Tuttavia le differenze si riscontrano anche in ambiti un po’ più delicati, come quello religioso, in cui i bambini si pongono molte domande:
Aziz ascoltò questo racconto molto pensieroso e disse che non capiva a cosa servissero tanti Dei quando il Dio è uno solo. I tre bambini difendevano le loro chiese dicendo che ciascuna era più bella e più importante delle altre, e non riuscivano a mettersi d’accordo. Non avendo argomenti validi finivano per litigare, così come quando Aziz e Tsushima chiedevano a Cesare di spiegare le parole che in televisione non capivano. […] «Qual è la religione vera?» domandò Cesare. «Quella nella quale ciascuno crede» rispose il papà […].
In tale contesto risulta fondamentale la presenza dei genitori i quali, grazie ai loro saggi e preziosi consigli, guidano i tre fratelli in questo affascinante percorso che porta alla scoperta dell’Altro. Scoprono con meraviglia le analogie e le differenze delle loro tre culture, raccontando ciascuno una fiaba tradizionale che spiega il modo in cui si scrive nel proprio Paese: in italiano da sinistra a destra, in arabo da destra a sinistra e in giapponese dall’alto verso il basso.
Tsushima chiese se c’erano altri modi di leggere e scrivere, ma la mamma disse che non lo sapeva, tranne il fatto che moltissimi popoli usavano alfabeti diversi, come ad esempio i russi che scrivono con l’alfabeto cirillico e gli indiani con quello devanagari. Gli egiziani antichi utilizzavano i geroglifici: per ogni parola c’era un segno diverso che cercava di imitare l’animale o l’oggetto che doveva rappresentare. Anche il cinese nasce da geroglifici e le cose si complicano quando anziché un animale o un oggetto si deve rappresentare una parola astratta, come bontà, giustizia, libertà, gioia, ecc.

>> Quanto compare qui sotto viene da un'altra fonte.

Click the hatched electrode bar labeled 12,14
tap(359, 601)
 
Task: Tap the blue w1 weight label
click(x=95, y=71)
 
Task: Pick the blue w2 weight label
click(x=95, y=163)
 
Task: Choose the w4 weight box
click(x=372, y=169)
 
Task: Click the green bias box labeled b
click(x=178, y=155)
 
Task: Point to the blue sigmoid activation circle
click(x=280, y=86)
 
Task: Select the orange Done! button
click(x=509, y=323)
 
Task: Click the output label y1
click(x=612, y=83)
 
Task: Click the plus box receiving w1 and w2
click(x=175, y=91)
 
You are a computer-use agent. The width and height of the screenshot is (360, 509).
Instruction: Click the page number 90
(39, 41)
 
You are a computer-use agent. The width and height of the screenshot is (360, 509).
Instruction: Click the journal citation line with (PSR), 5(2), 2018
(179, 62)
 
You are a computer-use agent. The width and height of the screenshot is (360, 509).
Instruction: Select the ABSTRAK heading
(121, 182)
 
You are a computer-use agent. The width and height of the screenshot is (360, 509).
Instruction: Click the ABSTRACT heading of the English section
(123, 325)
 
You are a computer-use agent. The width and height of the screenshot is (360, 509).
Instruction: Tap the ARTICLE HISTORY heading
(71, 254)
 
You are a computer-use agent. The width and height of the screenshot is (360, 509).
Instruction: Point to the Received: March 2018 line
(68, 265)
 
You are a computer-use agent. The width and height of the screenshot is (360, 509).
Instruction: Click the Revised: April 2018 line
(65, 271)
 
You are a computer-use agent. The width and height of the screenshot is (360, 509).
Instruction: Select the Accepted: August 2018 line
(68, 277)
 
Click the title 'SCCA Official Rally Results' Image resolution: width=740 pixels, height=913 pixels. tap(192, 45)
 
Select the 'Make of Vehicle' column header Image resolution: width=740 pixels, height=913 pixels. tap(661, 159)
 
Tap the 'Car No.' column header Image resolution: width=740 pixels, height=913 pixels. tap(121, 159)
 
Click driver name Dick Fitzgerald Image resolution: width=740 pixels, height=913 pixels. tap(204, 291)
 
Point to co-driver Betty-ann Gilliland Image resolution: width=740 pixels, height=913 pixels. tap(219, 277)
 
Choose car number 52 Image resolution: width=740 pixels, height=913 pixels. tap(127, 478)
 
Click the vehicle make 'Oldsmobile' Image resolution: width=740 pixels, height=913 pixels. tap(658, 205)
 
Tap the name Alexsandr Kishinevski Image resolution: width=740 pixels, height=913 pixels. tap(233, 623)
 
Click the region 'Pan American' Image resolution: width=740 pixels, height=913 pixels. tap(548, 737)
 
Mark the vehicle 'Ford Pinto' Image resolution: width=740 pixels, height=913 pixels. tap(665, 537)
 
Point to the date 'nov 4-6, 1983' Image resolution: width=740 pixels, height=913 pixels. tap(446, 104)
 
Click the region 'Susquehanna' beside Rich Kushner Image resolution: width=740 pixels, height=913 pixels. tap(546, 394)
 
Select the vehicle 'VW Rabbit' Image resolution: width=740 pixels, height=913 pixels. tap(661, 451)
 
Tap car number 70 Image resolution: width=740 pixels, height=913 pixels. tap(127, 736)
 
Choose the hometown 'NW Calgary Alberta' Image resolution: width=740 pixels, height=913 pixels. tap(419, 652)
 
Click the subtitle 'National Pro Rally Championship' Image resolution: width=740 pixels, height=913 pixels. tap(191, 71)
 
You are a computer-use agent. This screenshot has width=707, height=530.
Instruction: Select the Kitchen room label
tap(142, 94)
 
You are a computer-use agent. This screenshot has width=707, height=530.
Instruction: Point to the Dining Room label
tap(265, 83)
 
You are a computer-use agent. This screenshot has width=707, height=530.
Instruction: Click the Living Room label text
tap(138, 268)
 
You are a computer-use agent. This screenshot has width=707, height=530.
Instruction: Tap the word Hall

Tutto ciò diventa un’importante occasione di confronto e di crescita culturale che spinge i tre fratelli a cercare e, dunque, ad inventare un sistema di scrittura univoco, capace di rappresentarli: la scrittura a cerchio, che lega tutti e tre i modi di scrivere e, in fondo, anche i loro modi di essere, esprimendo la forza dell’intenso e tenero affetto che li unisce.
Eppure un sistema nuovo e piacevole di scrivere in modo diverso da tutti quelli conosciuti dovevano pur trovarlo! […] Un giorno, per scherzo e perché si erano messi a pasticciare su un foglio già usato e nel quale lo spazio a disposizione era poco, decisero di scrivere una parola per ciascuno di una stessa frase. Così venne fuori, per caso, un’invenzione che soddisfece il desiderio di tutti e tre i fratelli: la scrittura a cerchio!